Court Opinion: Colorado Appeals Court Rejects Indemnity Claim in Contract Dispute, Affirms Trial Judgment

Editor’s Note: Law Week Colorado edits court opinion summaries for style and, when necessary, length.

Bertoia v. Galaxy


Wanda Bertoia and her company, WPB Hospitality LLC, appealed several orders and the judgment entered by the trial court on their claims against Galaxy Management Company LLC, Jagmohan Dhillon, Denver Gateway LLC and Frisco Acquisition LLC. Frisco cross-appealed the trial court’s award to Bertoia of bankruptcy funds that were previously interpleaded into the court registry. 

The WPB contract contained an indemnity provision and Bertoia argued on appeal that the trial court erred by failing to find that Frisco breached the indemnity provision as a matter of law. More specifically, Bertoia asserted that because Frisco failed to close on the WPB contract, Frisco failed to perform the contract, thus triggering its obligation to indemnify Bertoia for the resulting losses.

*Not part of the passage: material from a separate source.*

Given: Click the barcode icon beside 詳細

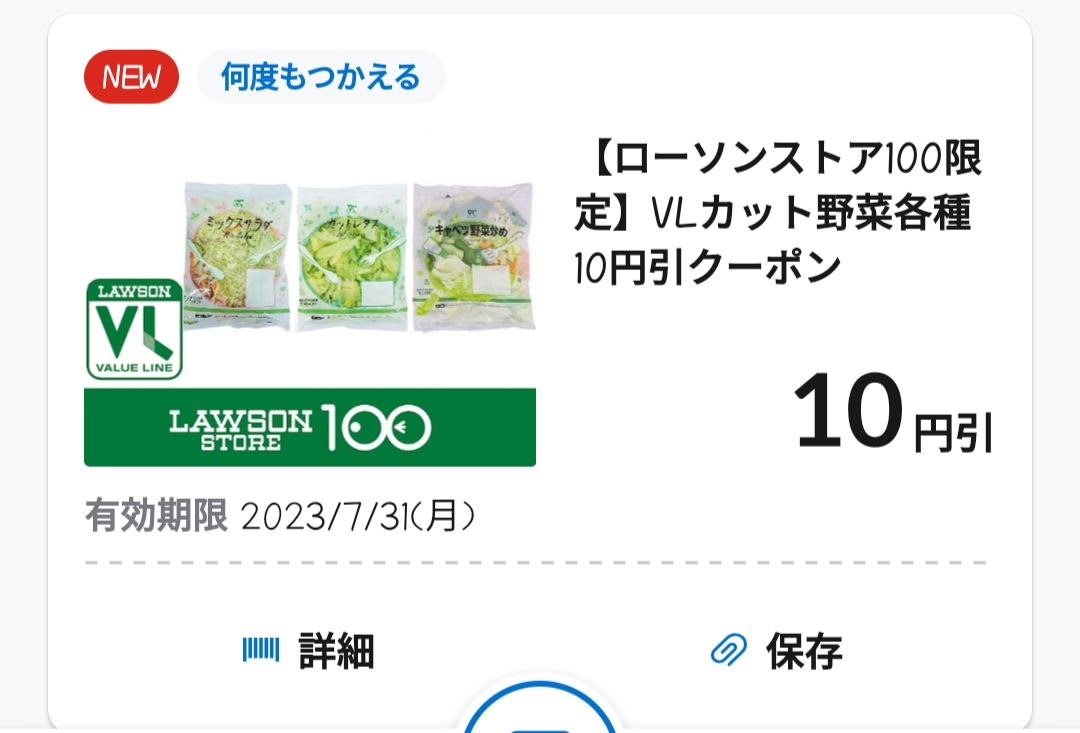Looking at the screenshot, I should click(261, 651).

As a threshold matter, the Colorado Court of Appeals noted it disagreed with Bertoia’s argument that the trial court initially granted her partial summary judgment on Frisco’s liability under the indemnity provision. 

Four days after entering its summary judgment order and three days before trial, the trial court clarified that it had only ruled that the indemnity provision was valid and enforceable, not that Frisco was liable under it. The court also made clear that there were disputed issues of fact regarding whether Frisco breached the contract, or frustrated its purpose, and that the jury would resolve those factual issues. This order should have resolved any confusion Bertoia had about the scope of the initial summary judgment order.

But Bertoia reasserted this same argument in her post-trial motion to amend the judgment. In denying that motion, the trial court unequivocally rejected Bertoia’s interpretation of its summary judgment order, characterizing it as a “tortured or self-serving interpretation.” As the court again noted, its order merely recognized that the WPB contract, including the indemnity provision, was valid and enforceable and that the jury had to resolve whether either party had breached the agreement.

Turning to the substance of Bertoia’s argument, the appeals court wrote that she relied on the second part of the indemnity provision’s disjunctive trigger. In other words, she didn’t argue that Frisco breached the WPB contract; rather, she argued that Frisco failed to perform the WPB contract by failing to execute it. Bertoia argued that a failure to perform cannot constitute a breach because that would render the “failure to perform” language superfluous. Bertoia asserted Frisco is liable for not closing on the WPB contract, regardless of whether its decision to terminate was justified by the contract’s terms. The appeals court disagreed.

The Colorado Court of Appeals affirmed the orders and judgment, and remanded the case to the trial court to determine Frisco’s appellate fees and costs.